*** DOCUMENT EXTRACT ***

Messages for the Masses

At the time of its launch in June 2007, the iPhone’s most tangible breakthrough was its intuitive touchscreen technology. This was a marked contrast to the incumbent BlackBerry devices, which relied on a physical keyboard; a rushed response to create a touchscreen alternative, the BlackBerry Storm, backfired disastrously.

Beyond the interface, however, iPhones’ mass consumer appeal set them apart. Despite costing approximately $200 more than the BlackBerry Pearl at the time, the iPhone offered access to video and music through the device, opening up a market of younger, more casual consumers, which the business-oriented BlackBerry hadn’t addressed.

The iPhone also built naturally on an earlier Apple product, the iPod.

The iconic portable mp3 players accounted for nearly 40% of Apple’s revenue in 2006, but by 2014 — the last year Apple tallied iPod sales in their own categories — they had fallen 74% from their peak sales volume in 2008. While the iPhone, in this sense, cannibalised Apple’s own market, it underscores the point that this single product synthesised what had hitherto been multiple separate niches: music player, cell phone, camera and personal computer.

The original iPhone featured 2G connectivity, a two-megapixel camera, the Safari web browser and access to apps like Google Maps. Models released over the following years expanded the offering with 3G connectivity, built-in GPS, the App Store, FaceTime video calling and advanced security features.

iPhone’s Rise to Dominance

It took the iPhone 74 days to sell one million units. By the end of the fiscal year on 29 September, 1.4 million units had been sold.

The iPhone’s impact on Apple’s stock market performance was immediate. Between the close on 28 June, the day before it launched, and the last day of 2007, Apple’s share price gained 64.4%. In the prior six months, its stock had gone up 49%.

*** End of DOCUMENT EXTRACT ***

§ **ASSIGNED TASK 1**
Summarize the iPhone excerpt in two sentences.
§ **ASSIGNED TASK 2**
Print part of the iPhone excerpt word for word, starting at the words "At the time of" and stopping after "Storm, backfired disastrously.".

*** EXTRACTED ENTRIES ***

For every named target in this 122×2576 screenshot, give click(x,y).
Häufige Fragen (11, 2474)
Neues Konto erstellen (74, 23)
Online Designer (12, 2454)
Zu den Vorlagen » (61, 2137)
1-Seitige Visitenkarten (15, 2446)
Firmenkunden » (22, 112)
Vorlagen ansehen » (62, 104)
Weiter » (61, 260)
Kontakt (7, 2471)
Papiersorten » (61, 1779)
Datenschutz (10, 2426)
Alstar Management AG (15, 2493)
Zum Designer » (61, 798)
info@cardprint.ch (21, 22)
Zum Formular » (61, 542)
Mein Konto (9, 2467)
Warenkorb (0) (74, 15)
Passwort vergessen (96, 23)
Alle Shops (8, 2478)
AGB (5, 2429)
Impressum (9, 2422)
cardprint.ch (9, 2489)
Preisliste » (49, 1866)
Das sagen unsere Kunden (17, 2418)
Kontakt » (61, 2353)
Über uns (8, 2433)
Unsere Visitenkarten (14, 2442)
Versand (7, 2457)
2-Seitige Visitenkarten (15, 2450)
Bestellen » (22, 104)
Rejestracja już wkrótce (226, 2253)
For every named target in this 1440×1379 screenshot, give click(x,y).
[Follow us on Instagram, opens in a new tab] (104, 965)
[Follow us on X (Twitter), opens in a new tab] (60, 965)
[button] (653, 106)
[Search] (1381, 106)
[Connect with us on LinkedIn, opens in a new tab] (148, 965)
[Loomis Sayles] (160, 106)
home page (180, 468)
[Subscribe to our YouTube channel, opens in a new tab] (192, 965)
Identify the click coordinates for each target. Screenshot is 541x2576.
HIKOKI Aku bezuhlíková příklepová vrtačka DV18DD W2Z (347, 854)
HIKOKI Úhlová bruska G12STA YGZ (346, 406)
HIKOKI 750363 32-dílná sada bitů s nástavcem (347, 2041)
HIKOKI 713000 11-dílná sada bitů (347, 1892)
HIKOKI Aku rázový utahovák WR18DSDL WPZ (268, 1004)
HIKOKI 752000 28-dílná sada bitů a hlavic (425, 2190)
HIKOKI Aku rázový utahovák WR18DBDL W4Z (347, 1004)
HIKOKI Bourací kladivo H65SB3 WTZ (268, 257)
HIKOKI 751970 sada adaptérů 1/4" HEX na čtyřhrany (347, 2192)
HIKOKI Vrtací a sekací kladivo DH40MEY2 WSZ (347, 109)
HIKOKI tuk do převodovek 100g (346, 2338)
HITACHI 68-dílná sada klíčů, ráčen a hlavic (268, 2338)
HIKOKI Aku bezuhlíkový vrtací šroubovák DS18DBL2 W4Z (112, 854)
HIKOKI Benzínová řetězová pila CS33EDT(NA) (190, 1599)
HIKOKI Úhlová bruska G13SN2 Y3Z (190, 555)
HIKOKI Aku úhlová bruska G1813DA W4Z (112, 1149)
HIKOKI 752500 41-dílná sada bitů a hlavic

*** End of EXTRACTED ENTRIES ***

§ **EXPECTED OUTPUT 1**
Launched in June 2007, the iPhone set itself apart from BlackBerry devices through its touchscreen and its mass consumer appeal, with video and music that opened a market of younger, more casual buyers. It combined the music player, cell phone, camera and personal computer in one product, sold one million units in 74 days, and helped Apple's share price gain 64.4% by the end of 2007.

§ **EXPECTED OUTPUT 2**
At the time of its launch in June 2007, the iPhone’s most tangible breakthrough was its intuitive touchscreen technology. This was a marked contrast to the incumbent BlackBerry devices, which relied on a physical keyboard; a rushed response to create a touchscreen alternative, the BlackBerry Storm, backfired disastrously.